**EXERCISE:**
Each entry needs to be duplicated exactly.

Saved data entries
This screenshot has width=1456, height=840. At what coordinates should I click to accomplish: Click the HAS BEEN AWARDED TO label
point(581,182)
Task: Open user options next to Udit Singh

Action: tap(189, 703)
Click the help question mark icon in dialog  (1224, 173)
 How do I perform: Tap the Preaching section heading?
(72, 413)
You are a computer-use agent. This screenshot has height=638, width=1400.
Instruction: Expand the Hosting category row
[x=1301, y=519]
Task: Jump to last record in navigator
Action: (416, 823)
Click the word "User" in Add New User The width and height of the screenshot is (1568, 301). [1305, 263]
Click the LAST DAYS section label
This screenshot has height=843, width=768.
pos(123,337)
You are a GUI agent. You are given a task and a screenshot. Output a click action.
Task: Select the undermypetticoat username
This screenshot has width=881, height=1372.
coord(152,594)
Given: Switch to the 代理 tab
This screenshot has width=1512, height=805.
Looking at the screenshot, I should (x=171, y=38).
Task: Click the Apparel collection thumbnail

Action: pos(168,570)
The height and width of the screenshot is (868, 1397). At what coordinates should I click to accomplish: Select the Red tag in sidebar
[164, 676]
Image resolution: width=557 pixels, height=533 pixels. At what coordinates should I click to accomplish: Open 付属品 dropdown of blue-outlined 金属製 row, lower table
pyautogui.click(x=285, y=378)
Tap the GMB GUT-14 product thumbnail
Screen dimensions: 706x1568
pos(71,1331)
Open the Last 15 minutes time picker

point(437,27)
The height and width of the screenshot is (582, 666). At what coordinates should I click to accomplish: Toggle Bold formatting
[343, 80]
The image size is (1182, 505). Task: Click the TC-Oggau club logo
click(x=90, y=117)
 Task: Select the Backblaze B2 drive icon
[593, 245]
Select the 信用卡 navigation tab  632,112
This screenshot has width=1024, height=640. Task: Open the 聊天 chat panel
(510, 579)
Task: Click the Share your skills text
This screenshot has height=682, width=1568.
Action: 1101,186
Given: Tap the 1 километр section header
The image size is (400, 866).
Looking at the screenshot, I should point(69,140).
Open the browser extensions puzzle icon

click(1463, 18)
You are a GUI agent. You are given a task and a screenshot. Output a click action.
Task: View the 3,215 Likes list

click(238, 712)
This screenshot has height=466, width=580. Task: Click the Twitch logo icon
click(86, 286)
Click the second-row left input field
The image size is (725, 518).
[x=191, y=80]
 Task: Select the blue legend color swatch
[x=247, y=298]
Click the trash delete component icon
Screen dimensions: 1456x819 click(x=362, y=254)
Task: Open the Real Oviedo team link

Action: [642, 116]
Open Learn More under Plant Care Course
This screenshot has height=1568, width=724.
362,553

**RESPONSE AREA:**
This screenshot has width=1456, height=840. At what coordinates should I click to accomplish: Click the HAS BEEN AWARDED TO label
point(581,182)
Task: Open user options next to Udit Singh

Action: tap(189, 703)
Click the help question mark icon in dialog  (1224, 173)
 How do I perform: Tap the Preaching section heading?
(72, 413)
You are a computer-use agent. This screenshot has height=638, width=1400.
Instruction: Expand the Hosting category row
[x=1301, y=519]
Task: Jump to last record in navigator
Action: (416, 823)
Click the word "User" in Add New User The width and height of the screenshot is (1568, 301). [1305, 263]
Click the LAST DAYS section label
This screenshot has height=843, width=768.
pos(123,337)
You are a GUI agent. You are given a task and a screenshot. Output a click action.
Task: Select the undermypetticoat username
This screenshot has width=881, height=1372.
coord(152,594)
Given: Switch to the 代理 tab
This screenshot has width=1512, height=805.
Looking at the screenshot, I should (x=171, y=38).
Task: Click the Apparel collection thumbnail

Action: pos(168,570)
The height and width of the screenshot is (868, 1397). At what coordinates should I click to accomplish: Select the Red tag in sidebar
[164, 676]
Image resolution: width=557 pixels, height=533 pixels. At what coordinates should I click to accomplish: Open 付属品 dropdown of blue-outlined 金属製 row, lower table
pyautogui.click(x=285, y=378)
Tap the GMB GUT-14 product thumbnail
Screen dimensions: 706x1568
pos(71,1331)
Open the Last 15 minutes time picker

point(437,27)
The height and width of the screenshot is (582, 666). At what coordinates should I click to accomplish: Toggle Bold formatting
[343, 80]
The image size is (1182, 505). Task: Click the TC-Oggau club logo
click(x=90, y=117)
 Task: Select the Backblaze B2 drive icon
[593, 245]
Select the 信用卡 navigation tab  632,112
This screenshot has width=1024, height=640. Task: Open the 聊天 chat panel
(510, 579)
Task: Click the Share your skills text
This screenshot has height=682, width=1568.
Action: 1101,186
Given: Tap the 1 километр section header
The image size is (400, 866).
Looking at the screenshot, I should point(69,140).
Open the browser extensions puzzle icon

click(1463, 18)
You are a GUI agent. You are given a task and a screenshot. Output a click action.
Task: View the 3,215 Likes list

click(238, 712)
This screenshot has height=466, width=580. Task: Click the Twitch logo icon
click(86, 286)
Click the second-row left input field
The image size is (725, 518).
[x=191, y=80]
 Task: Select the blue legend color swatch
[x=247, y=298]
Click the trash delete component icon
Screen dimensions: 1456x819 click(x=362, y=254)
Task: Open the Real Oviedo team link

Action: [642, 116]
Open Learn More under Plant Care Course
This screenshot has height=1568, width=724.
362,553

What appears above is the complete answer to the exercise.